- C-Tick Approval for HPV ‘Superbug Busting’ Technology
Published on 7th February 2012
The latest generation hydrogen peroxide bio-decontamination technology from Bioquell has now achieved Australian C-Tick approval. Targeted at the life science and healthcare markets, this cutting-edge bio-decontamination methodology is used to eradicate microbes from the environment including the problematic hospital ‘superbugs’.
The C-Tick mark provides assurance that products have been tested to the appropriate standards for conformity to the EMC (Electro Magnetic Compatibility) and Radio Telecommunications standards by a registered testing laboratory. Product compliance is regulated and managed by the Australian Communications and Media Authority (ACMA).
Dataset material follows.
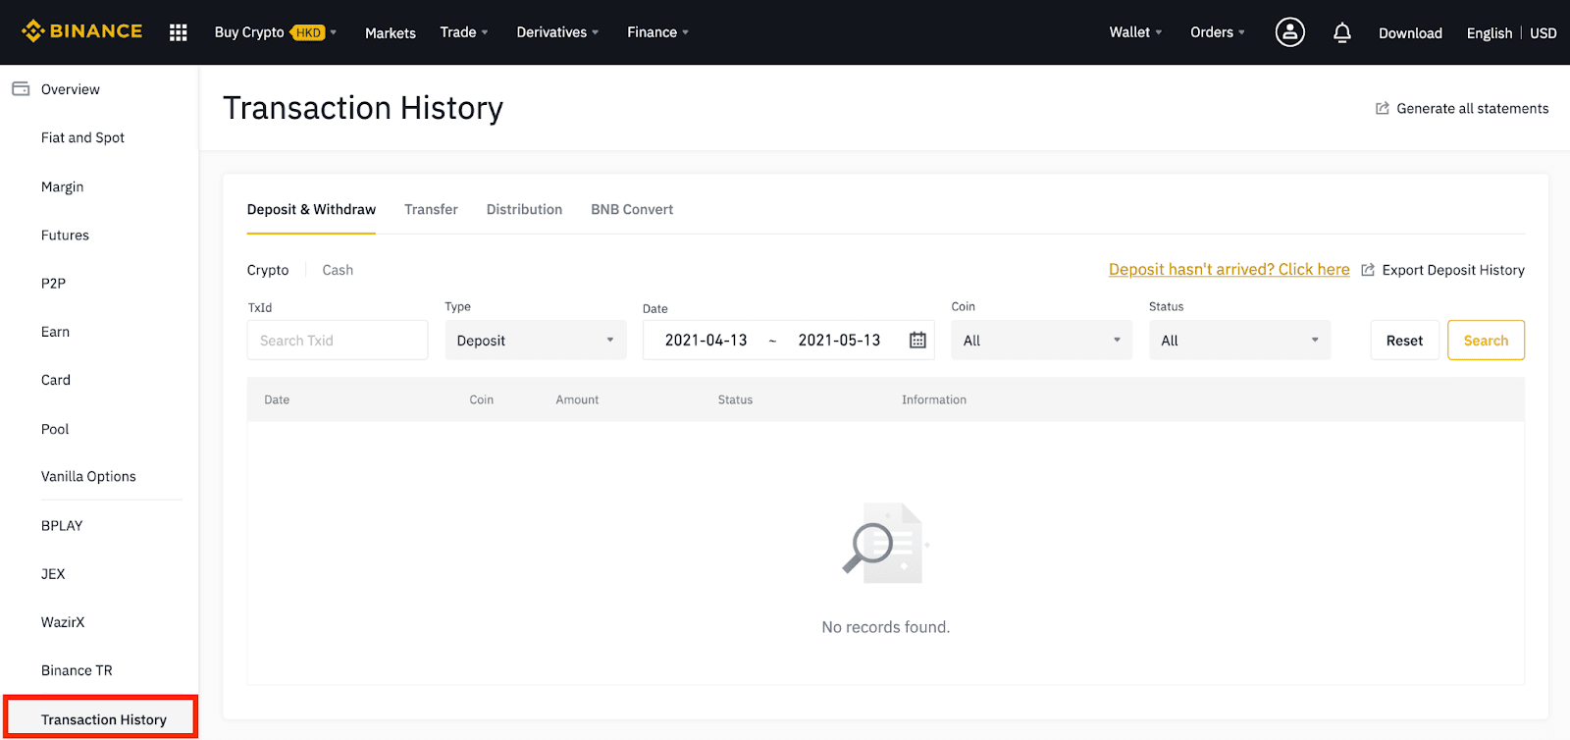Screen dimensions: 1570x740
Task: Expand the Wallet menu in header
Action: (1135, 32)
Through a mutual agreement, the C-Tick mark is also recognised in New Zealand.
Bioquell, leading hydrogen peroxide vapour (HPV) environmental bio-decontamination specialist, worked closely with Capella Science, its authorised agent in Australia, to ensure the C-Tick mark was achieved for a wide range of its products, including the popular Bioquell Q-10 and Bioquell Z-2 HPV suites. These systems are ideal for treating small rooms and larger areas such as bays, side wards and pharmaceutical cleanrooms. Part of Bioquell’s HPV range can also be connected to isolators and incorporated into pharmaceutical production lines where bio-decontamination in situ is required.
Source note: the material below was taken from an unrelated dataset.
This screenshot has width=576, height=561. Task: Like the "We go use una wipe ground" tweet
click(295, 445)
Bioquell’s HPV technology works in three key ways to destroy a wide variety of bacteria, viruses and fungi: it attack cell walls, destroys cell contents and damages the genetic material.
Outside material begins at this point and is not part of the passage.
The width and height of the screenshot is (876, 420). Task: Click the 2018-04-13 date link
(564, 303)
Commenting on the new standard, Paul Doyle, managing director of Capella Science said, “Being able to bring this advanced bio-decontamination into Australia and New Zealand is going to seriously help our pharmaceutical and healthcare markets. Alongside a large library of peer-reviewed scientific evidence, the C-Tick mark will provide additional assurance to our customers that this new technology is both safe and effective at eradicating environmental biological contamination.”